Tulis ulang bagian berita tentang sosialisasi KUHP baru mulai dari "Sekjen Mahupiki, Dr." dan berakhir pada "Tinggi Negeri (PTN).". Ganti "Sekjen" dengan "Sekretaris Jenderal".

TEKS SUMBER.
^^^^^^^^

KUHP Baru, Hukum Pidana Nasional yang Berdasarkan Pancasila
Padang – Masyarakat Hukum Pidana dan Kriminologi Indonesia (Mahupiki) bekerjasama dengan Fakultas Hukum Universitas Andalas (FH Unand) Padang menyelenggarakan sosialisasi KUHP baru di Santika Premier Hotel Padang, Sumatera Barat, Rabu (11/1).
Kegiatan sosialisasi ini menghadirkan Guru Besar Fakultas Hukum Universitas Negeri Semarang, Prof Dr R Benny Riyanto SH MH CN, Guru Besar Hukum Pidana Universitas Indonesia (UI), Prof. Harkristuti Harkrisnowo, Pakar Hukum Universitas Trisakti Yenti Garnasih dan sebagai narasumber lainnya. Sementara peserta yang hadir dari unsur Forkominda, akademisi, praktisi hukum, penegak hukum, Toga, Tomas, Mahasiswa dan elemen masyarakat lainnya.
Sekjen Mahupiki, Dr. Ahmad Sofian mengatakan kegiatan Sosialisasi hari ini bertujuan untuk mendiseminasikan dan memplubilkasin kepada publik, sebagai sarana memberikan pengetahuan ke berbagai stake holder dan bekerjasama dengan sejumlah Perguruan Tinggi Negeri (PTN).
“Sosialisasi bertujuan untuk mendiseminasikan dan memplubilkasin kepada publik, sebagai sarana memberikan pengetahuan ke berbagai stake holder dan bekerjasama dengan sejumlah Perguruan Tinggi Negeri (PTN)” kata Dr. Ahmad.

^^^^^^^^

DATA TERSIMPAN.
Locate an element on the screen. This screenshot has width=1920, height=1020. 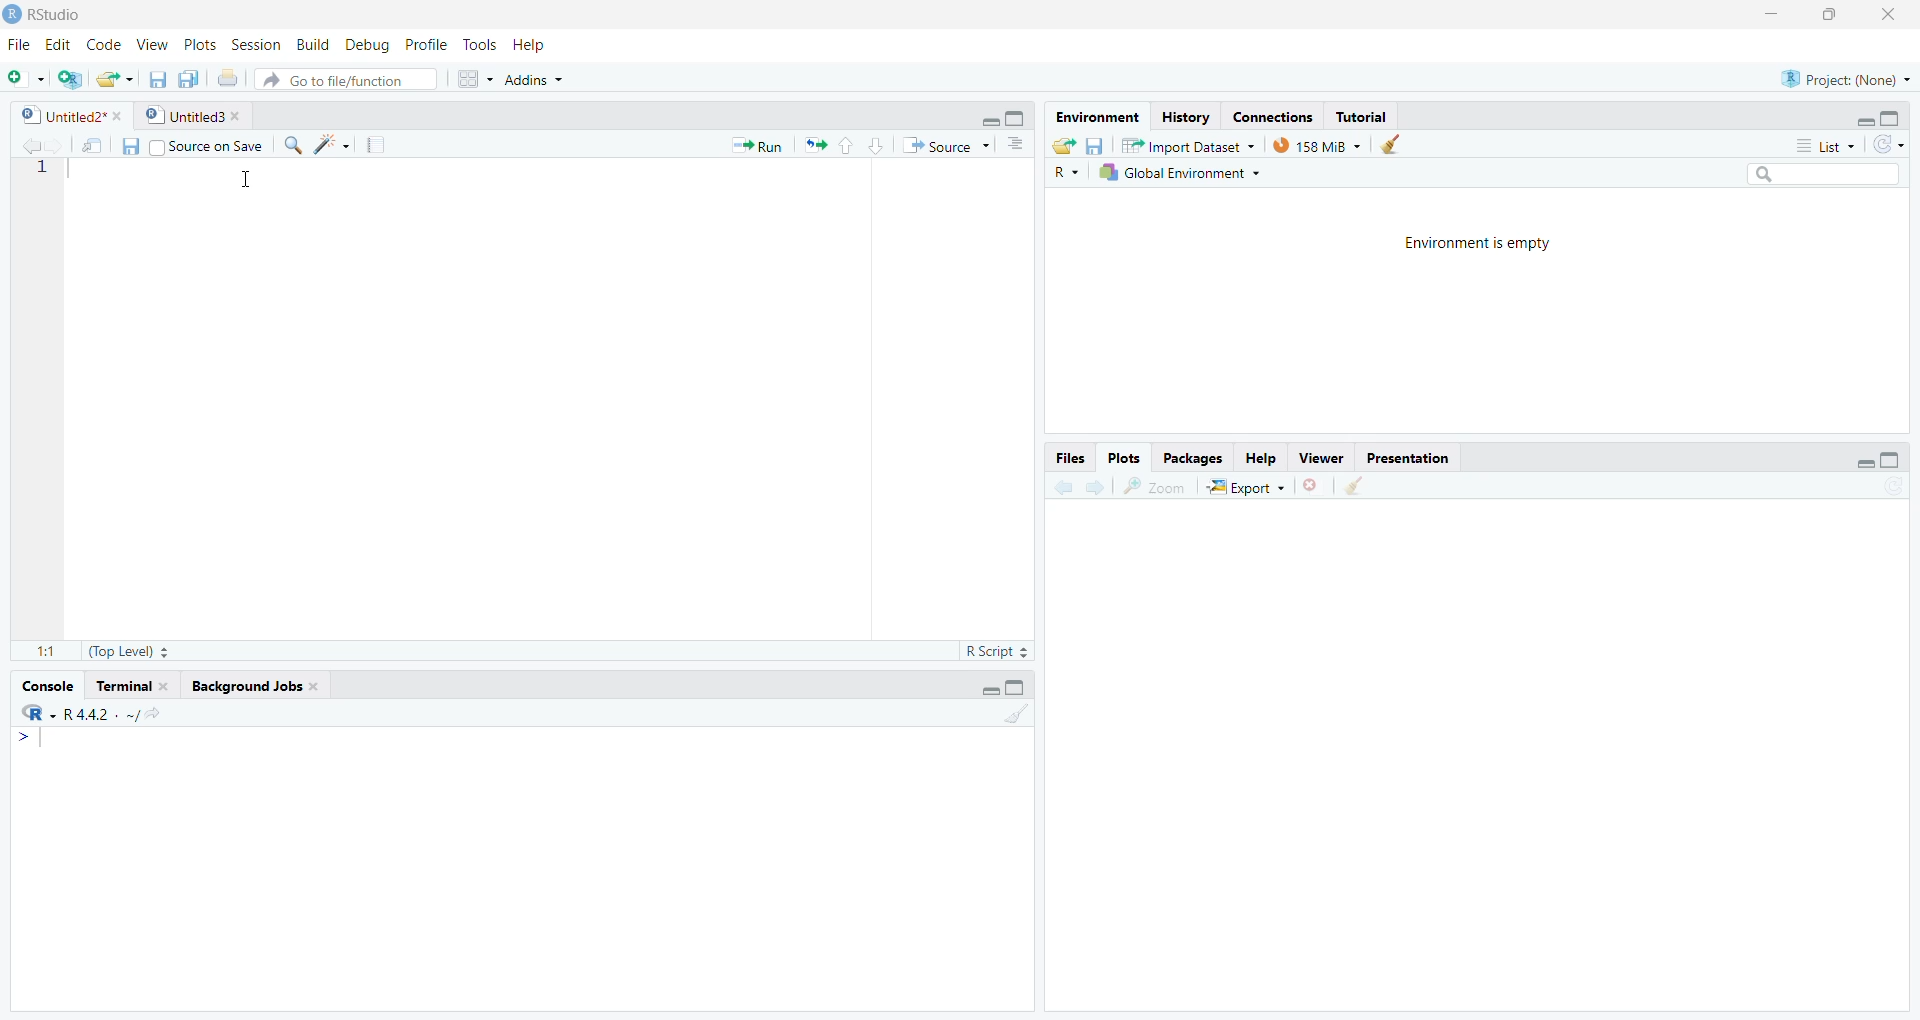
Viewer is located at coordinates (1322, 458).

^^^^^^^^

JAWABAN.
Sekretaris Jenderal Mahupiki, Dr. Ahmad Sofian mengatakan kegiatan Sosialisasi hari ini bertujuan untuk mendiseminasikan dan memplubilkasin kepada publik, sebagai sarana memberikan pengetahuan ke berbagai stake holder dan bekerjasama dengan sejumlah Perguruan Tinggi Negeri (PTN).